Crisis migratoria

Médicos sin Fronteras alerta de la crisis humanitaria de los inmigrantes centroamericanos hacinados en México

La oenegé sanitaria denuncia las situaciones de violencia que padeden los centroamericanos mientras esperan para pedir asilo

El Periodico, Montse Martínez, 11-02-2020

Van de un infierno a otro, de la violencia extrema en el país de origen a la violencia en el país obligado a brindarles protección. La organización internacional Médicos Sin Fronteras (MSF) ha hecho público un informe en el que constata la crisis humanitaria que padecen los inmigrantes del triángulo norte de Centroamérica – El Salvador, Guatemala y Honduras – que, camino de Estados Unidos, quedan atrapados en México, a merced de la violencia de bandas criminales y de las agresivas políticas migratorias que les deniegan la protección a la que tienen derecho.

Una "combinación de barreras"  – reza el informe de la oenegé que lleva por título Sin Salida –  pone en peligro la salud física y mental de las personas.
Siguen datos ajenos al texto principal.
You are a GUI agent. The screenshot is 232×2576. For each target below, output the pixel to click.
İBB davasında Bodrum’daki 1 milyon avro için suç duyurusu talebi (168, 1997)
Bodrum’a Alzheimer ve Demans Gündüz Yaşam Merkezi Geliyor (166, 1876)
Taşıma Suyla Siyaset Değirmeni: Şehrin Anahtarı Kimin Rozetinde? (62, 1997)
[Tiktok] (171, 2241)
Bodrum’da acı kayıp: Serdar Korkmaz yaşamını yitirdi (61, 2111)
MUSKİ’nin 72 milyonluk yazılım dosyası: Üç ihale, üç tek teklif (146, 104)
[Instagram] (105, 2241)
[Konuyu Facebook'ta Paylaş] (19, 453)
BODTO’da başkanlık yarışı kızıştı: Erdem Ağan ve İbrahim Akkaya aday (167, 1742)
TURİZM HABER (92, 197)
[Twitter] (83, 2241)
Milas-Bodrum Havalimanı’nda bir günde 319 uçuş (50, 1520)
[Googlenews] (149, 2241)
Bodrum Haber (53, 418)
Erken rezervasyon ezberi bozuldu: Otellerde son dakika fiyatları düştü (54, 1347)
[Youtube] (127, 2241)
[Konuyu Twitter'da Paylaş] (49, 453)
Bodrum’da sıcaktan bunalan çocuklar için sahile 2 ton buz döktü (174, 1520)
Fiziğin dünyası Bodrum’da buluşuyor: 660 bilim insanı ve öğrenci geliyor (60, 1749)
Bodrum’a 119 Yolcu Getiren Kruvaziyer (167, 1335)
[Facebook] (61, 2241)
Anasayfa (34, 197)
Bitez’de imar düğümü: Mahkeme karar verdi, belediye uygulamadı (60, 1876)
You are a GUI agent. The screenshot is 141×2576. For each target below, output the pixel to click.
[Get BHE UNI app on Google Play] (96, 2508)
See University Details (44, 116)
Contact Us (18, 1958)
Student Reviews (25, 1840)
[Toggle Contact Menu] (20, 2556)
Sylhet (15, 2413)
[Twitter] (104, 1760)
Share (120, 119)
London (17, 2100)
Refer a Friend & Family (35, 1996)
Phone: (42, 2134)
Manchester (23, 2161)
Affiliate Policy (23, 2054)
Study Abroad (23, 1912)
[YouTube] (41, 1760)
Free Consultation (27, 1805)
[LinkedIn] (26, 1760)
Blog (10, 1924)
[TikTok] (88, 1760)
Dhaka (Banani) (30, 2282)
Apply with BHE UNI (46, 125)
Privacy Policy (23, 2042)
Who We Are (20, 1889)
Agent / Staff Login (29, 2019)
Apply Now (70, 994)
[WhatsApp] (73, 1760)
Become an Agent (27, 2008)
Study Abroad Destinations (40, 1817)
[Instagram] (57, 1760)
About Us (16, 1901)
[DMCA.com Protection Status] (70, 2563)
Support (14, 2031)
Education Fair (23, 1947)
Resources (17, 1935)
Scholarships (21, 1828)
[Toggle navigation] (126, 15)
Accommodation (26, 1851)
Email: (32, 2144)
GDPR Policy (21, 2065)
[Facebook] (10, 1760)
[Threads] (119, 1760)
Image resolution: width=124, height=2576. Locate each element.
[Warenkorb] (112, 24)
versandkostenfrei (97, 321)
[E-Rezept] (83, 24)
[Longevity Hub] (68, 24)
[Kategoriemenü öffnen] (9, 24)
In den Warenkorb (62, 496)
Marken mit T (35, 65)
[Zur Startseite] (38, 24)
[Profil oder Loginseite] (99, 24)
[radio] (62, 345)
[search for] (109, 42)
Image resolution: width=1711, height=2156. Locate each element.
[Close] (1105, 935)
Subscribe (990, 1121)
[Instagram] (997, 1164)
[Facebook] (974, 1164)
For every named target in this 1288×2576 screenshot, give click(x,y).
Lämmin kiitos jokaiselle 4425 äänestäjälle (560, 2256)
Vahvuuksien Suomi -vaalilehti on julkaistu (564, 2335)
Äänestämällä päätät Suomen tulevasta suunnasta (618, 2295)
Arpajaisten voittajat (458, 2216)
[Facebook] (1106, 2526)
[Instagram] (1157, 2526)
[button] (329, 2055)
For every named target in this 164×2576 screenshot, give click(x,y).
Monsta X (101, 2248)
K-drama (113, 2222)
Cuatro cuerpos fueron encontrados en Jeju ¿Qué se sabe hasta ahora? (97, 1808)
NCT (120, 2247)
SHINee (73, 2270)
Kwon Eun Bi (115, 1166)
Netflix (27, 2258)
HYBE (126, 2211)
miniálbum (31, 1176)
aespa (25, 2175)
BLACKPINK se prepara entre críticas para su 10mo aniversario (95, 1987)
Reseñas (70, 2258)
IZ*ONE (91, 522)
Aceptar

Un total de medio millar de inmigrantes y solicitantes de asilo centroamericanos han ofrecido su testimonio, así como el personal de MSF que atendió a más de 26.000 personas a lo largo de la ruta migratoria en los nueve primeros meses del 2019.

“Tras años de atención a población centroamericana en tránsito por México y con base en los testimonios y datos de nuestras consultas, tenemos claro que muchos de nuestros pacientes huyen desesperadamente de la violencia en sus países”, explica Sergio Martín, coordinador general de Médicos Sin Fronteras en México, que añade: “Necesitan protección, asistencia y la oportunidad de poder pedir asilo y, en lugar de esto, se enfrentan a más violencia en la ruta migratoria y se les prohíbe la estancia en los países donde podrían estar a salvo”. “Quedan atrapados y sin ninguna posibilidad de acceder a mecanismos de protección”, sentencia.

La mitad de los entrevistados aseguran que la violencia ha motivado la salida de sus países. Una violencia que se reproduce en su vieje por México, sea como asalto, extorsión, agresión sexual o torturas. Una vez en territorio mexicano, las políticas migratorias basadas en la criminalización y la disuasión aplicadas por EEUU y el propio Estado mexicano incrementan todavía más, si cabe, los riesgos. Un dato del informe ilustra, por revelador, esta realidad: el 75% de los pacientes de MSF obligados a permanecer en la ciudad fronteriza de Nuevo Laredo relataron haber sido secuestrados durante días con el objetivo de extorsionarles.

La organización denuncia que las recientes medidas adoptadas por el Gobierno de EEUU y los acuerdos bilaterales entre los gobiernos de la región suponen el desmantelamiento de facto de las potíticas de protección. La creciente presión de EEUU ha conducido a un giro radical en las políticas migratorias de México. En el 2019, el Gobierno redujo drásticamente el número de visas humanitarias otorgadas.